Collection entries →

______________________________

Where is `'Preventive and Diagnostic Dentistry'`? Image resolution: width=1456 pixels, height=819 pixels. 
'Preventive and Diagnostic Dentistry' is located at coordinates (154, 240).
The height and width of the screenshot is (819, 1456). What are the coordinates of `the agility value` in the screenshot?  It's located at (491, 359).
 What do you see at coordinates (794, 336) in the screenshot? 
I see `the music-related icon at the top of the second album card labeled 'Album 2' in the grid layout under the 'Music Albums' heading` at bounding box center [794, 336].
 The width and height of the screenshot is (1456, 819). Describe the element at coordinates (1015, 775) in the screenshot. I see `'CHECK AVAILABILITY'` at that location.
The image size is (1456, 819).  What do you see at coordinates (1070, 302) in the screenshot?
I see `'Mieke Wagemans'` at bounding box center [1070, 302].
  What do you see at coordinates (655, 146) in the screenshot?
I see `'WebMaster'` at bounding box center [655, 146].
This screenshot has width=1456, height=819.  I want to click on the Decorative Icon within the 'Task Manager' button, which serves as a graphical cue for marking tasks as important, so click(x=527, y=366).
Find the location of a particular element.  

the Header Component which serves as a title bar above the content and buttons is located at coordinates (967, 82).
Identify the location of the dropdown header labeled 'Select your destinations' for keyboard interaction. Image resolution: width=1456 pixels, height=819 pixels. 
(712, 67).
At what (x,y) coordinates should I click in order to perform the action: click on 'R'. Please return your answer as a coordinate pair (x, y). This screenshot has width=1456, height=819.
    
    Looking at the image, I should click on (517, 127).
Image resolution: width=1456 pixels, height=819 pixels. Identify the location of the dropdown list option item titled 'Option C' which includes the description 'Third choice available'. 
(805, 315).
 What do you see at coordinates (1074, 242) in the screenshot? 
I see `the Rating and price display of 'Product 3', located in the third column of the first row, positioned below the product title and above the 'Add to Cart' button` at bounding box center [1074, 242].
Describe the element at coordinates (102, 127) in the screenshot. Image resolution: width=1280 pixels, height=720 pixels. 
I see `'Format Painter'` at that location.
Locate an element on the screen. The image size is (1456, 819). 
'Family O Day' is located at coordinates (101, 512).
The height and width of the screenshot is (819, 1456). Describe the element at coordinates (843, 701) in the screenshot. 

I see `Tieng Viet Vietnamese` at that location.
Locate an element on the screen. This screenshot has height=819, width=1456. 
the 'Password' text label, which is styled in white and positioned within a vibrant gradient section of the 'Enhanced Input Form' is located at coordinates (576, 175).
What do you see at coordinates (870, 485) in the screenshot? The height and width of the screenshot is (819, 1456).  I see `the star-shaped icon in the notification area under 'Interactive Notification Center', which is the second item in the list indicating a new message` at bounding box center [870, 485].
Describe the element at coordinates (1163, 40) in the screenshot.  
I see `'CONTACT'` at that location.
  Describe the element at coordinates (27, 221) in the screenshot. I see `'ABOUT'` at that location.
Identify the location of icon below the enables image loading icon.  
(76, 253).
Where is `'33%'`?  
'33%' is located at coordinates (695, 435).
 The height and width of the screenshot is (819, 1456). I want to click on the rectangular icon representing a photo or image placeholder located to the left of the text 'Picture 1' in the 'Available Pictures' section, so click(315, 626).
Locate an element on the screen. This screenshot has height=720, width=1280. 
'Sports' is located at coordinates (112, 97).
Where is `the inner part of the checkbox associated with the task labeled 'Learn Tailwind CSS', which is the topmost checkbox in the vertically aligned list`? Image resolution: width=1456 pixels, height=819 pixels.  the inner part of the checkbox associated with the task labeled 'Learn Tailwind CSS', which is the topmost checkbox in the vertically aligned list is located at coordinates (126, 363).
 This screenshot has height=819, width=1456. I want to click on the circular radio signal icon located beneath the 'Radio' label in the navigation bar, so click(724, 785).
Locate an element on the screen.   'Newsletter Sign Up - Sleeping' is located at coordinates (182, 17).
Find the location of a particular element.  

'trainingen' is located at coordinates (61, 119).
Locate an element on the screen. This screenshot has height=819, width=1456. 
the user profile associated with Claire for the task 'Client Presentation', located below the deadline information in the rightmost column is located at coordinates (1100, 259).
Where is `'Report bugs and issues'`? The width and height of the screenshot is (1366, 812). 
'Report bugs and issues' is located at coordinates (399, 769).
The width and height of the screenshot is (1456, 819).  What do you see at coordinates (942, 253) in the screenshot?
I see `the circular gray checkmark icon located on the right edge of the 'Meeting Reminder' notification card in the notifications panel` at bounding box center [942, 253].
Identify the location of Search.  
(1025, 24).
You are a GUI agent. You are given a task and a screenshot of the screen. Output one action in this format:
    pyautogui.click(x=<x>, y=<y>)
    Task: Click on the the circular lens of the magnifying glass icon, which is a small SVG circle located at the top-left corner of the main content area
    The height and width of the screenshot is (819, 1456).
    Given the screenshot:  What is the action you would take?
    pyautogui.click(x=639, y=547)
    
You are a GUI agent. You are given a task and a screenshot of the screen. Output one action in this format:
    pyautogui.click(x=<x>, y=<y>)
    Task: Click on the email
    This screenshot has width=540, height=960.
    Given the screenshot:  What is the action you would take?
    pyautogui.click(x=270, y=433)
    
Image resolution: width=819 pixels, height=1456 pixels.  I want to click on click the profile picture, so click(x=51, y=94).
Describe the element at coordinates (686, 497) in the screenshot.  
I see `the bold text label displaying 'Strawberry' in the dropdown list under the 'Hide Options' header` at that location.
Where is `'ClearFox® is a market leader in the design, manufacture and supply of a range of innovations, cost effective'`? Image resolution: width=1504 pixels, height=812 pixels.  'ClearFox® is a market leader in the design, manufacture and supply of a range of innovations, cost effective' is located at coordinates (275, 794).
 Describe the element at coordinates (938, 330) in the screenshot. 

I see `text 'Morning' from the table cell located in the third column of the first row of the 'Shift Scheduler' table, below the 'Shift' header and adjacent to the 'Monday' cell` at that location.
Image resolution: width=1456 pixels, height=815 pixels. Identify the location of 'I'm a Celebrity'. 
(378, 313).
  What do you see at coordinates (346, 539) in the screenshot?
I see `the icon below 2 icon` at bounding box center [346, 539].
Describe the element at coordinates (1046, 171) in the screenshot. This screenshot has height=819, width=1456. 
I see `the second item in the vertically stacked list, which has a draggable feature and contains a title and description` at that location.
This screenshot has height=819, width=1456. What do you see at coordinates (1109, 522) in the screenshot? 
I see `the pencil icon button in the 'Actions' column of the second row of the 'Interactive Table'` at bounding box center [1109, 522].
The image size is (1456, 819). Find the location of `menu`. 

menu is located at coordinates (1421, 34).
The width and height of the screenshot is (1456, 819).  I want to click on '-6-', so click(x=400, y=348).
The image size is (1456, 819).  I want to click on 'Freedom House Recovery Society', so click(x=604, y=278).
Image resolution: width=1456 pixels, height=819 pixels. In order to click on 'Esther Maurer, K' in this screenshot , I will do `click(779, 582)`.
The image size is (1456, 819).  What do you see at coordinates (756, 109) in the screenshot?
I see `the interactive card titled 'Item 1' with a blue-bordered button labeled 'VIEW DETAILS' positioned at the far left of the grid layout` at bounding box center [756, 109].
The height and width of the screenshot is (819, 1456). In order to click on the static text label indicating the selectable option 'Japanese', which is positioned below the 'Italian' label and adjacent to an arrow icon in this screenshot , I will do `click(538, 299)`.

______________________________

Written problem →
Can you copy every one of the collection entries above, line for line, without changing a single character?

The completed task →
Where is `'Preventive and Diagnostic Dentistry'`? Image resolution: width=1456 pixels, height=819 pixels. 
'Preventive and Diagnostic Dentistry' is located at coordinates (154, 240).
The height and width of the screenshot is (819, 1456). What are the coordinates of `the agility value` in the screenshot?  It's located at (491, 359).
 What do you see at coordinates (794, 336) in the screenshot? 
I see `the music-related icon at the top of the second album card labeled 'Album 2' in the grid layout under the 'Music Albums' heading` at bounding box center [794, 336].
 The width and height of the screenshot is (1456, 819). Describe the element at coordinates (1015, 775) in the screenshot. I see `'CHECK AVAILABILITY'` at that location.
The image size is (1456, 819).  What do you see at coordinates (1070, 302) in the screenshot?
I see `'Mieke Wagemans'` at bounding box center [1070, 302].
  What do you see at coordinates (655, 146) in the screenshot?
I see `'WebMaster'` at bounding box center [655, 146].
This screenshot has width=1456, height=819.  I want to click on the Decorative Icon within the 'Task Manager' button, which serves as a graphical cue for marking tasks as important, so click(x=527, y=366).
Find the location of a particular element.  

the Header Component which serves as a title bar above the content and buttons is located at coordinates (967, 82).
Identify the location of the dropdown header labeled 'Select your destinations' for keyboard interaction. Image resolution: width=1456 pixels, height=819 pixels. 
(712, 67).
At what (x,y) coordinates should I click in order to perform the action: click on 'R'. Please return your answer as a coordinate pair (x, y). This screenshot has width=1456, height=819.
    
    Looking at the image, I should click on (517, 127).
Image resolution: width=1456 pixels, height=819 pixels. Identify the location of the dropdown list option item titled 'Option C' which includes the description 'Third choice available'. 
(805, 315).
 What do you see at coordinates (1074, 242) in the screenshot? 
I see `the Rating and price display of 'Product 3', located in the third column of the first row, positioned below the product title and above the 'Add to Cart' button` at bounding box center [1074, 242].
Describe the element at coordinates (102, 127) in the screenshot. Image resolution: width=1280 pixels, height=720 pixels. 
I see `'Format Painter'` at that location.
Locate an element on the screen. The image size is (1456, 819). 
'Family O Day' is located at coordinates (101, 512).
The height and width of the screenshot is (819, 1456). Describe the element at coordinates (843, 701) in the screenshot. 

I see `Tieng Viet Vietnamese` at that location.
Locate an element on the screen. This screenshot has height=819, width=1456. 
the 'Password' text label, which is styled in white and positioned within a vibrant gradient section of the 'Enhanced Input Form' is located at coordinates (576, 175).
What do you see at coordinates (870, 485) in the screenshot? The height and width of the screenshot is (819, 1456).  I see `the star-shaped icon in the notification area under 'Interactive Notification Center', which is the second item in the list indicating a new message` at bounding box center [870, 485].
Describe the element at coordinates (1163, 40) in the screenshot.  
I see `'CONTACT'` at that location.
  Describe the element at coordinates (27, 221) in the screenshot. I see `'ABOUT'` at that location.
Identify the location of icon below the enables image loading icon.  
(76, 253).
Where is `'33%'`?  
'33%' is located at coordinates (695, 435).
 The height and width of the screenshot is (819, 1456). I want to click on the rectangular icon representing a photo or image placeholder located to the left of the text 'Picture 1' in the 'Available Pictures' section, so click(315, 626).
Locate an element on the screen. This screenshot has height=720, width=1280. 
'Sports' is located at coordinates (112, 97).
Where is `the inner part of the checkbox associated with the task labeled 'Learn Tailwind CSS', which is the topmost checkbox in the vertically aligned list`? Image resolution: width=1456 pixels, height=819 pixels.  the inner part of the checkbox associated with the task labeled 'Learn Tailwind CSS', which is the topmost checkbox in the vertically aligned list is located at coordinates (126, 363).
 This screenshot has height=819, width=1456. I want to click on the circular radio signal icon located beneath the 'Radio' label in the navigation bar, so click(724, 785).
Locate an element on the screen.   'Newsletter Sign Up - Sleeping' is located at coordinates (182, 17).
Find the location of a particular element.  

'trainingen' is located at coordinates (61, 119).
Locate an element on the screen. This screenshot has height=819, width=1456. 
the user profile associated with Claire for the task 'Client Presentation', located below the deadline information in the rightmost column is located at coordinates (1100, 259).
Where is `'Report bugs and issues'`? The width and height of the screenshot is (1366, 812). 
'Report bugs and issues' is located at coordinates (399, 769).
The width and height of the screenshot is (1456, 819).  What do you see at coordinates (942, 253) in the screenshot?
I see `the circular gray checkmark icon located on the right edge of the 'Meeting Reminder' notification card in the notifications panel` at bounding box center [942, 253].
Identify the location of Search.  
(1025, 24).
You are a GUI agent. You are given a task and a screenshot of the screen. Output one action in this format:
    pyautogui.click(x=<x>, y=<y>)
    Task: Click on the the circular lens of the magnifying glass icon, which is a small SVG circle located at the top-left corner of the main content area
    The height and width of the screenshot is (819, 1456).
    Given the screenshot:  What is the action you would take?
    pyautogui.click(x=639, y=547)
    
You are a GUI agent. You are given a task and a screenshot of the screen. Output one action in this format:
    pyautogui.click(x=<x>, y=<y>)
    Task: Click on the email
    This screenshot has width=540, height=960.
    Given the screenshot:  What is the action you would take?
    pyautogui.click(x=270, y=433)
    
Image resolution: width=819 pixels, height=1456 pixels.  I want to click on click the profile picture, so click(x=51, y=94).
Describe the element at coordinates (686, 497) in the screenshot.  
I see `the bold text label displaying 'Strawberry' in the dropdown list under the 'Hide Options' header` at that location.
Where is `'ClearFox® is a market leader in the design, manufacture and supply of a range of innovations, cost effective'`? Image resolution: width=1504 pixels, height=812 pixels.  'ClearFox® is a market leader in the design, manufacture and supply of a range of innovations, cost effective' is located at coordinates (275, 794).
 Describe the element at coordinates (938, 330) in the screenshot. 

I see `text 'Morning' from the table cell located in the third column of the first row of the 'Shift Scheduler' table, below the 'Shift' header and adjacent to the 'Monday' cell` at that location.
Image resolution: width=1456 pixels, height=815 pixels. Identify the location of 'I'm a Celebrity'. 
(378, 313).
  What do you see at coordinates (346, 539) in the screenshot?
I see `the icon below 2 icon` at bounding box center [346, 539].
Describe the element at coordinates (1046, 171) in the screenshot. This screenshot has height=819, width=1456. 
I see `the second item in the vertically stacked list, which has a draggable feature and contains a title and description` at that location.
This screenshot has height=819, width=1456. What do you see at coordinates (1109, 522) in the screenshot? 
I see `the pencil icon button in the 'Actions' column of the second row of the 'Interactive Table'` at bounding box center [1109, 522].
The image size is (1456, 819). Find the location of `menu`. 

menu is located at coordinates (1421, 34).
The width and height of the screenshot is (1456, 819).  I want to click on '-6-', so click(x=400, y=348).
The image size is (1456, 819).  I want to click on 'Freedom House Recovery Society', so click(x=604, y=278).
Image resolution: width=1456 pixels, height=819 pixels. In order to click on 'Esther Maurer, K' in this screenshot , I will do `click(779, 582)`.
The image size is (1456, 819).  What do you see at coordinates (756, 109) in the screenshot?
I see `the interactive card titled 'Item 1' with a blue-bordered button labeled 'VIEW DETAILS' positioned at the far left of the grid layout` at bounding box center [756, 109].
The height and width of the screenshot is (819, 1456). In order to click on the static text label indicating the selectable option 'Japanese', which is positioned below the 'Italian' label and adjacent to an arrow icon in this screenshot , I will do `click(538, 299)`.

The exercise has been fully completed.